Marium Farooqi ( 4th Year Students, Dow Medical College, Dow University of Health Sciences, Karachi. )
Muhammad Muslim Noorani ( 4th Year Students, Dow Medical College, Dow University of Health Sciences, Karachi. )
Muhammad Farhan Khaliq ( 4th Year Students, Dow Medical College, Dow University of Health Sciences, Karachi. )
February 2013, Volume 63, Issue 2
Student's Corner
Madam, Dependence on tobacco products is a well-recognized threat for oral health. Such dependence has been implicated in development of oral pathologies leading to oral cancer. Cancers of the oral cavity are the second most common cancer in Pakistani adult population.1 Factors which have gained global notoriety for causing oral cancer are tobacco, alcohol and nutritional deficiencies. However, the regional variants of tobacco which include bidi, naswar and gutka, are too important to be ignored in our country.
The first step in treatment of dependence is the recognition of target population. In Pakistan, smoking is common with about 20% of population above 15 years acknowledging this habit.2,3
The identification of patient use of tobacco helps to classify patients according the frequency of use and their willingness to quit. In patients who are willing to quit, the clinician should assist them and encourage periodic follow-ups to prevent relapse. For patients who are unwilling to quit, the clinician should make a point to educate, reassure and motivate the patients. Research has shown that such motivational approach is successful when the clinician is empathic towards patient and allows patient to choose among various therapies to quit his habit.4 For those patients who have recently quit, follow-up sessions and reminders are necessary to continue without relapse. For cigarette smokers, pharmacologic therapy is divided into two tiers. The first line treatment consists of nicotine substitutes in various forms (gums, patches, nasal spray) and bupropion. The second line treatment includes clonidine and nortryptaline. For consumers of other tobacco products, no pharmacologic therapy exists. Rather efforts should be aimed at behavioural therapy.

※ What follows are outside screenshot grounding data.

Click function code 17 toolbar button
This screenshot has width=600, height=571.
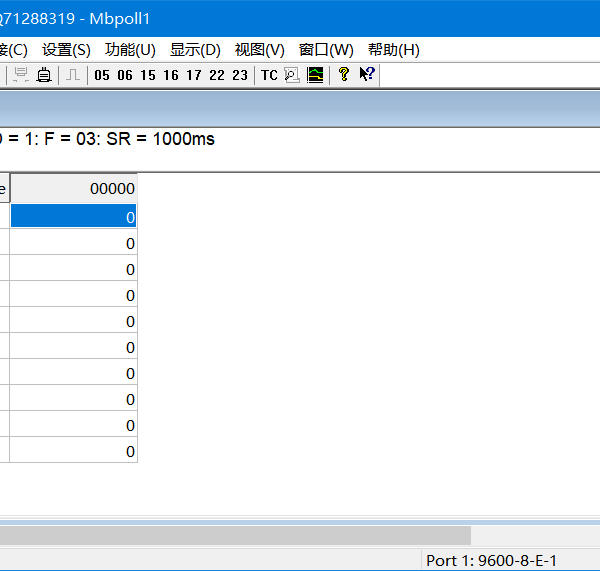click(194, 75)
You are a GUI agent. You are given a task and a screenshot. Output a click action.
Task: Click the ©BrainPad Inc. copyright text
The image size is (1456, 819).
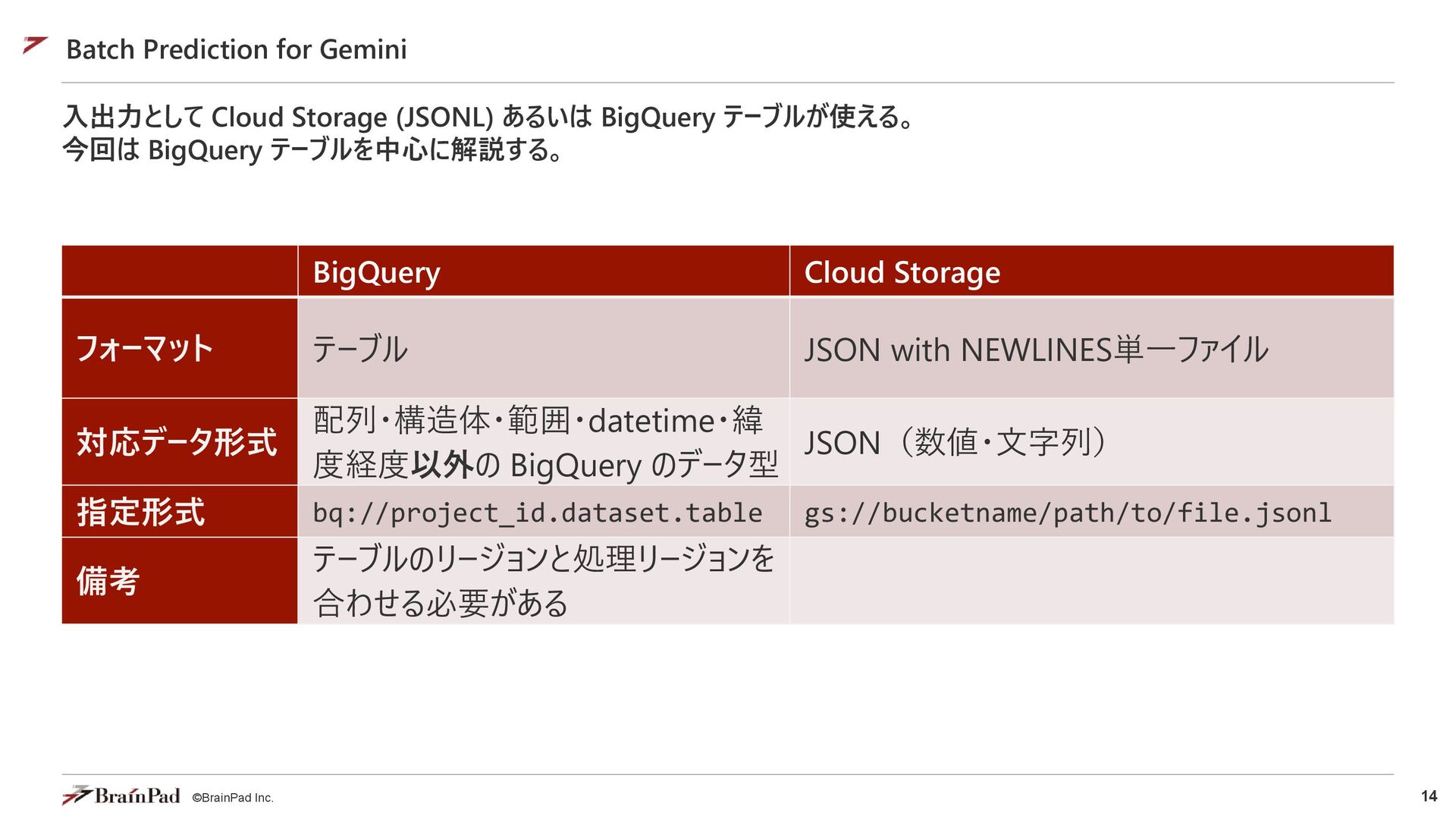233,798
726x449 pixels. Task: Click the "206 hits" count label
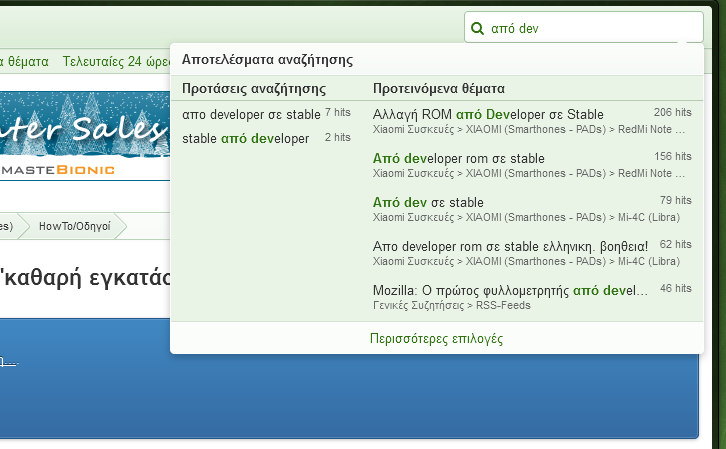(x=672, y=112)
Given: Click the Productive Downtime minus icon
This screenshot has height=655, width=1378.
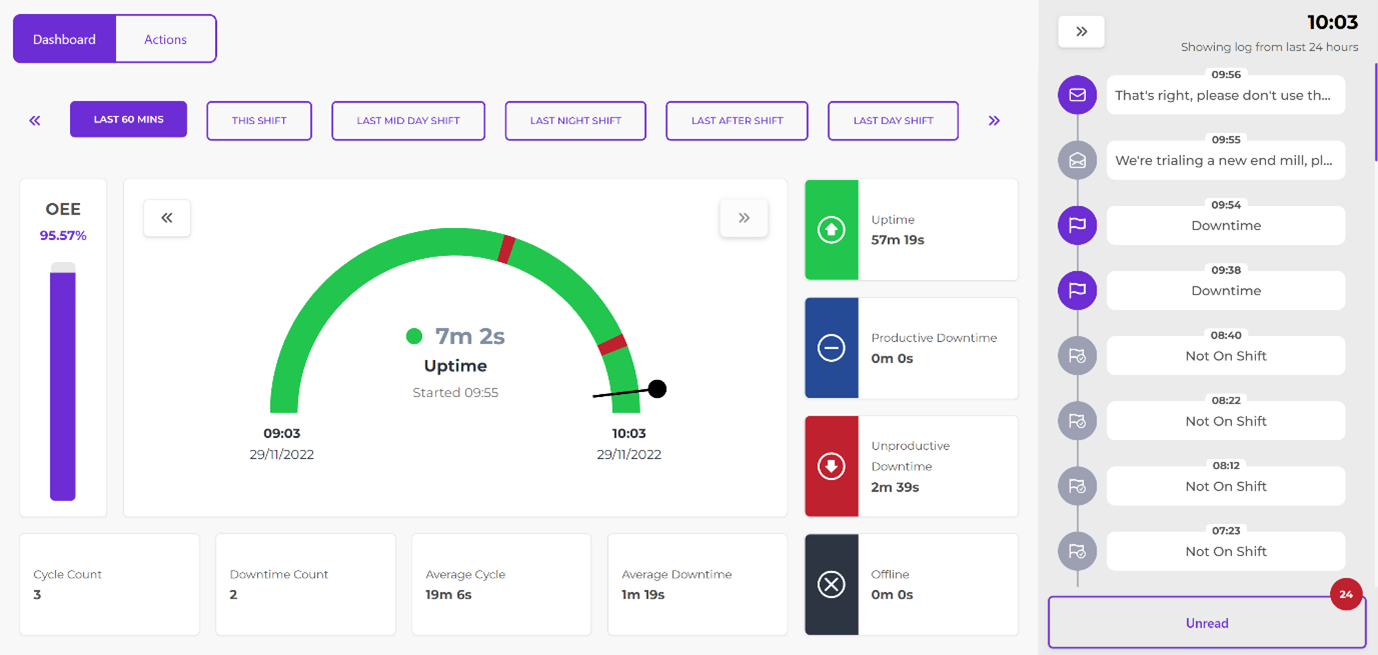Looking at the screenshot, I should click(831, 348).
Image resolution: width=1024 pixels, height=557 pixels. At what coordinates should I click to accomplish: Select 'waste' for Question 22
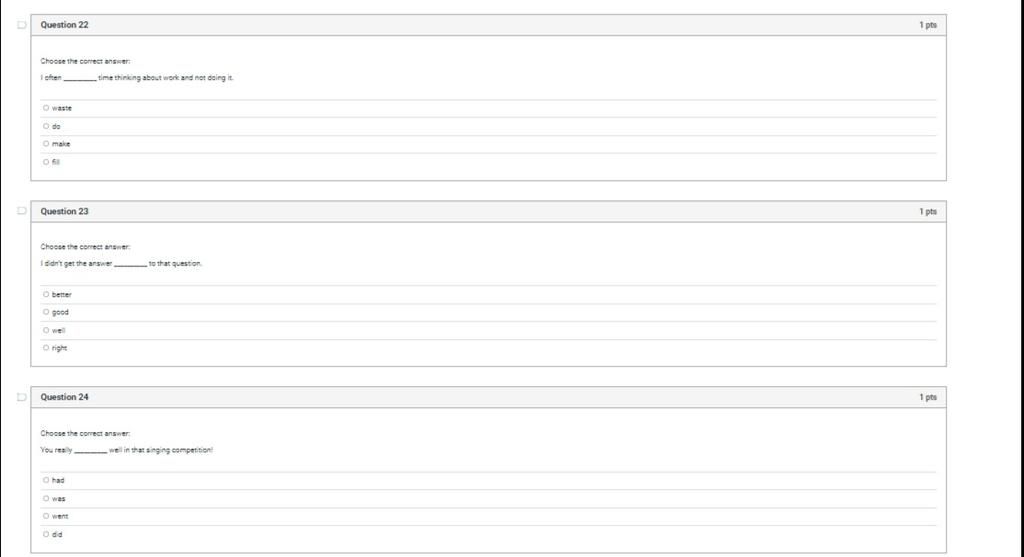pyautogui.click(x=46, y=108)
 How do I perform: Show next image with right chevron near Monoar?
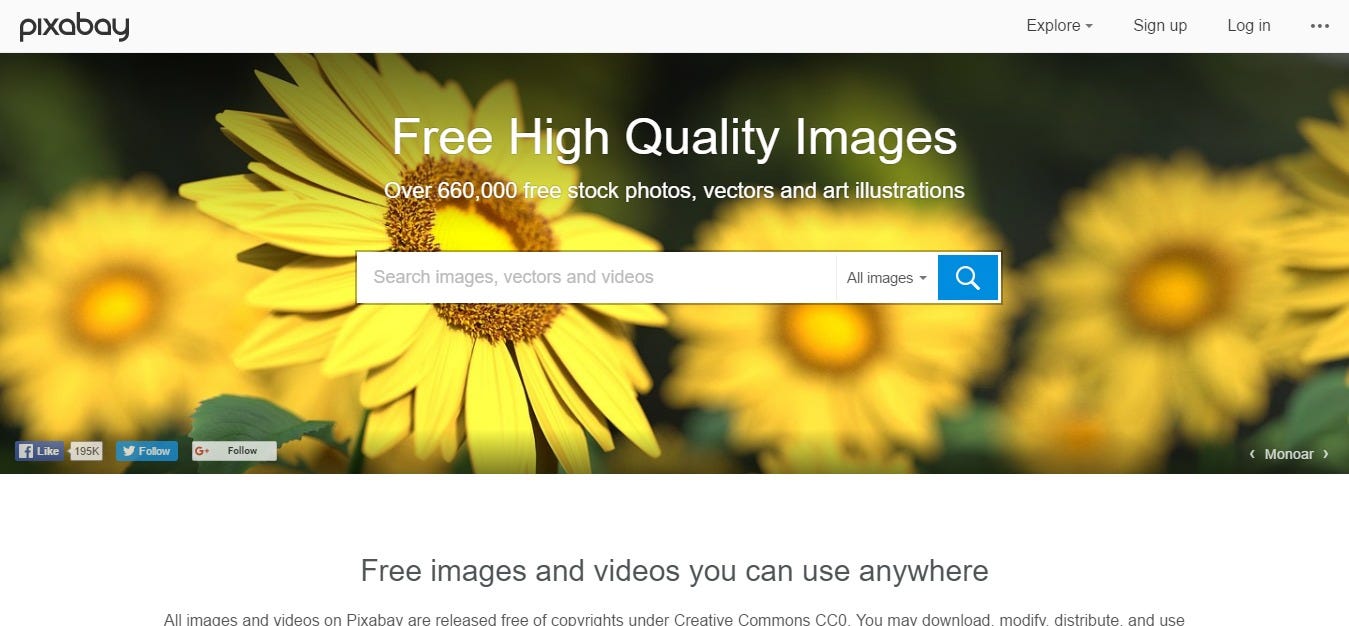[1326, 454]

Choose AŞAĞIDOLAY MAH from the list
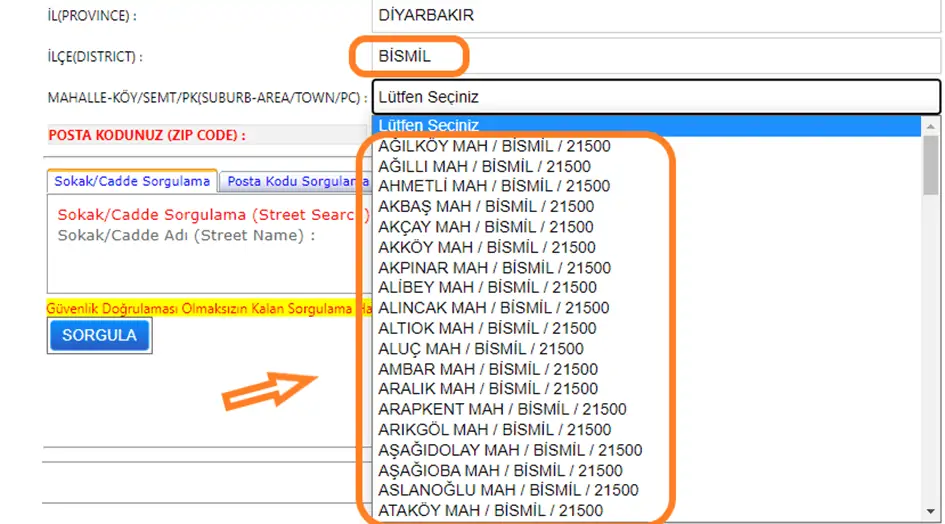pos(510,450)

Effective results from fore-mentioned practices can only be obtained when they are combined with preventive measures on large scale. The promotion of tobacco products by media needs to be curtailed. Effective public education campaigns should commence which would inform people about hazards of tobacco dependence. People should be encouraged to seek medical help on finding any suspicious change within their mouth. Apart from this, the availability and production of tobacco products should be curtailed to reduce accessibility of people to tobacco products.
References
1. Bhurgri Y, Bhurgri A, Hassan SH, Zaidi SHM, Rahim A, Sankaranarayanan R, et al. Cancer incidence in Karachi, Pakistan: First results from Karachi Cancer Registry. Int J Cancer 2000; 85: 325-9.
2. Nasir K, Rehan N. Epidemiology of cigarette smoking in Pakistan. Addiction 2001; 96: 1847-54.
3. Bhurgri Y, Bhurgri A, Hussainy AS, Usman A, Faridi N, Malik J, et al. Cancer of the oral cavity and pharynx in Karachi-identification of potential risk factors. Asian Pacific J Cancer Prevent 2003; 4: 125-30.
4. Prochaska JO, Goldstein MG. Process of smoking cessation. Implications for clinicians. Clin Chest Med 1991; 12: 727-35.